CRJ426 Investigative and Forensic Interviewing
Colorado State University Global
Interview and interrogation requires understanding a wide range of nonverbal cues as well as being proactive and knowing how to read the room and when to ask the right questions. The interrogations we see in movies and on TV are nowhere close to what actually happens when a suspect is being interviewed by an investigator.
There is a situation in Walmart that involves the theft of cash from the registers during the night shift. The store security has conducted several interviews but feels they have identified the suspect.
It is crucial to inform the employee of the company policies that have been violated and what the consequences for those violations are. Do not make up additional violations or consequences and let the employee know where these policies can be found if you cannot provide them with a copy right at that moment. Theft is a very serious crime and hurts the company, but keep in mind that it is not possible to punish all cases of employee theft.
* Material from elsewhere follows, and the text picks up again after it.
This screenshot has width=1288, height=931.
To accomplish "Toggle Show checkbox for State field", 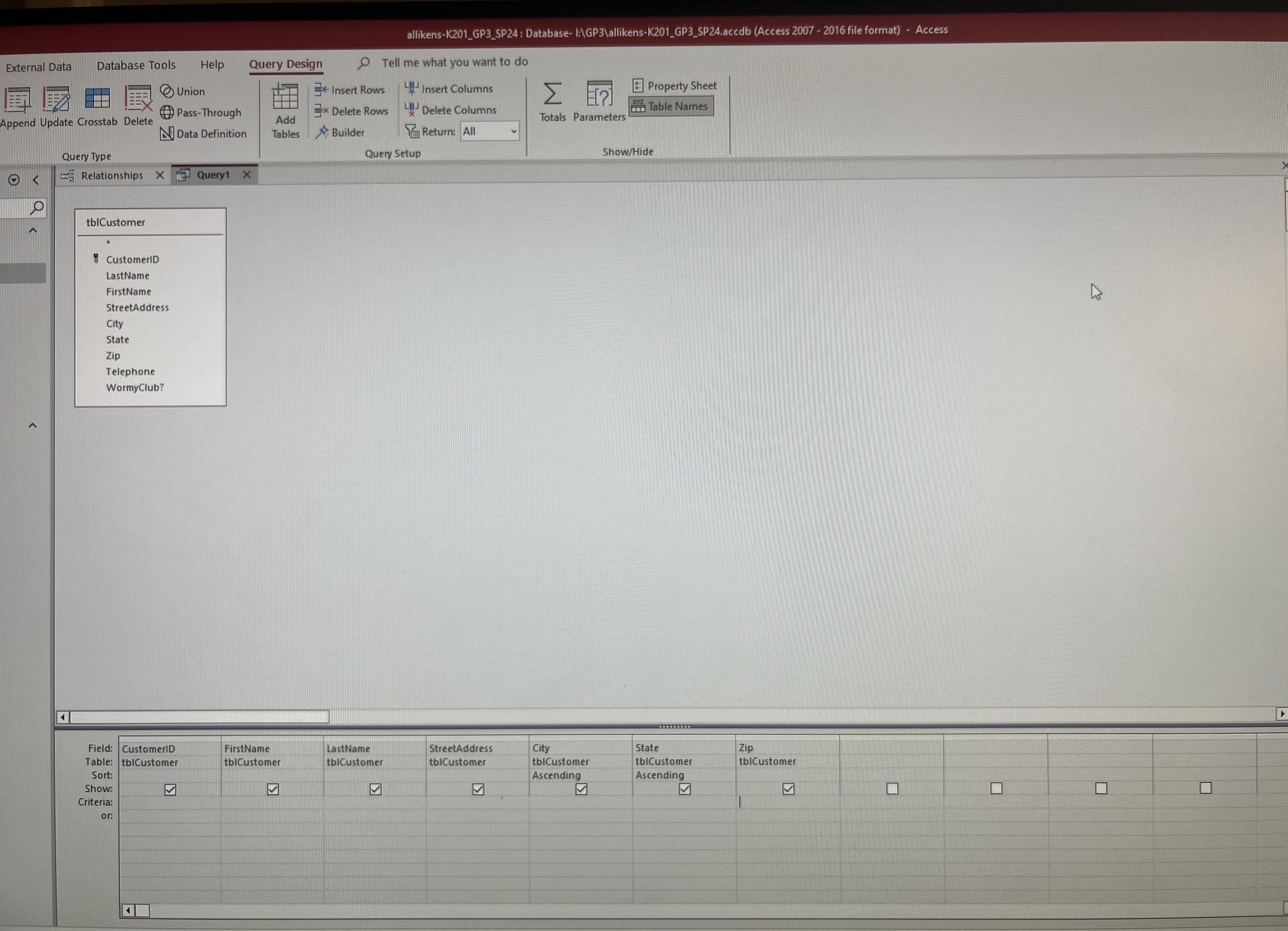I will 683,789.
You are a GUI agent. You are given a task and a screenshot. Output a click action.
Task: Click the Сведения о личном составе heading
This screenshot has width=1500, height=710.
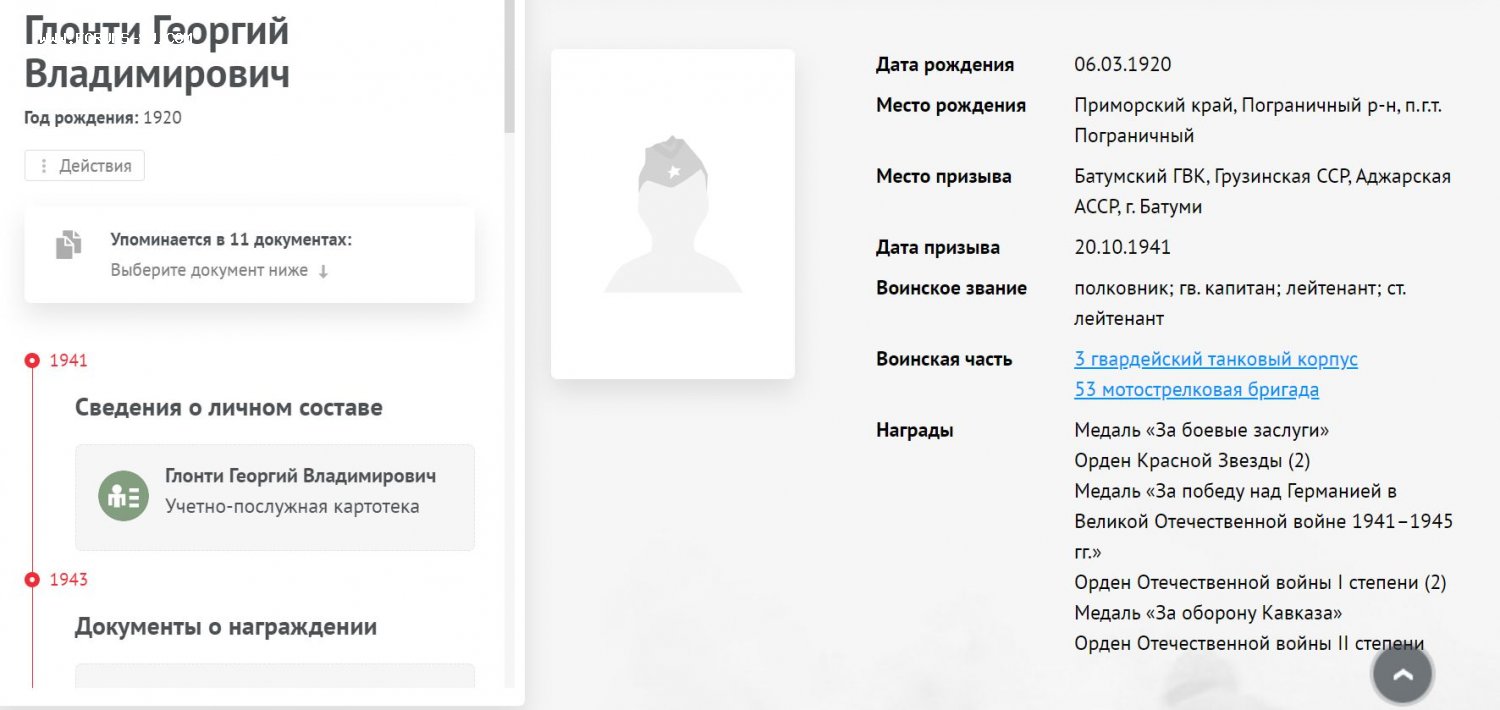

The goal is to stop the behavior as well as investigate the cause. It can be helpful to review company policies and practices to make sure that they can be applied to a wide range of situations that would also dissuade the behavior.
Prior to actually conducting the interview, it is important to run through how and when you want to present certain facts and information (Schafer & Navarro, 2016). Make sure that all of your documents and evidence for when you need them. For this particular situation, it would be wise to prepare a written statement that will be given to the employees (Perez, 2003). This form should be given to employees prior to the interview that they will need to fill out. This form will go into their employee file as well as the investigation file. The document should ask for their name, the date and a statement along these lines: I understand that this interview is being conducted by the company’s internal affairs department. I have been informed that I may remain silent or choose to not answer any question. I have been informed that I have the right to stop this interview at any time. Stopping the interview will not be seen as an admission of guilt nor will any lack of response to any of the questions.
All of the employees being interviewed should sign and return the document. This can lessen liability.
Because of the seriousness of this situation, another good idea would be to document the interview with a video recorder (Schafer & Navarro, 2016). Make sure the employee knows they are being filmed and always verbally document when the interview starts and stops. It is also wise to be conscious of the amount of time the interview lasts (Perez, 2003). As the interviewer you have the option to inform the interviewee how long the interview should last, but also that that time is not set in stone (Perez, 2003).
Once the interviews begin, pay attention to the times that they arrive and follow up with them in regards to any lateness. Also make sure that the interview times work with the employees schedules and work with them on times that do work for them. It is important that they are all treated fairly in this.
NOTES AND RECORDING
It is always important to take notes during the interview, regardless of the fact that it is being taped. Make notes of things that may be important; this can be more than just the things they say but also the things they don’t say and their physical reactions. It is also important to make notes very short; interviewees can become stressed out if every little thing they say is being written down, it can also throw off their concentration (Schafer & Navarro, 2016).
In this type of situation, it would not be advised to bargain with dismissals or specific punishments, this can lead to false confessions (Layton, 2006). Do not ever promise anything in exchange for the truth or tell them everything will be fine if they confess. It’s important to remain impartial even if you do not agree with charges. Additionally, if it comes to polygraph testing no employee should be made to feel that they will be immediately fired if they fail the test. If they offer to tell the truth or confess but only for something in return, refuse the offer if you have nothing to counter with and do not stoop to their level.
Always remain in control of the interview. The best way to maintain control is through building rapport (NITV Federal Services, 2017). Interviews like this can be intense and stressful especially if the accused is innocent. A lot of times companies are not very in touch with their staff, this can be especially true for night shift workers. Some interviewees may test you by asking to take a lie detector test to prove their innocence. This can be a hazardous thing; although not admissible in court, the suspects defense team could use it if they pass. Make sure that you only present evidence that you want to present, do not let the conversation slide to “if’s” and “maybe” if you can’t back it up (Schafer & Navarro, 2016). Only use the information you have, do not make speculations or interpretations.
Layton, J. (2006, May 18). How Police Interrogation Works. Retrieved May 31, 2020, from https://people.howstuffworks.com/police-interrogation1.htm
NITV Federal Services. (2017, April 12). Understanding the Role of Control Questions in Standardized CVSA Interview Formats. Retrieved May 31, 2020, from https://www.cvsa1.com/interviewing-and-interrogation/understanding-the-role-of-control-questions-in-standardized-cvsa-interview-formats/
Perez, M. R. Standards and Guidelines for Internal Affairs: Recommendations from a Community of Practice, Standards and Guidelines for Internal Affairs: Recommendations from a Community of Practice (2003). Los Angeles, CA: Los Angeles Police Department.
Schafer, J., & Navarro, J. (2016). Advanced interviewing techniques: proven strategies for law enforcement, military, and security personnel. Springfield, IL: Charles C Thomas, Publisher, LTD.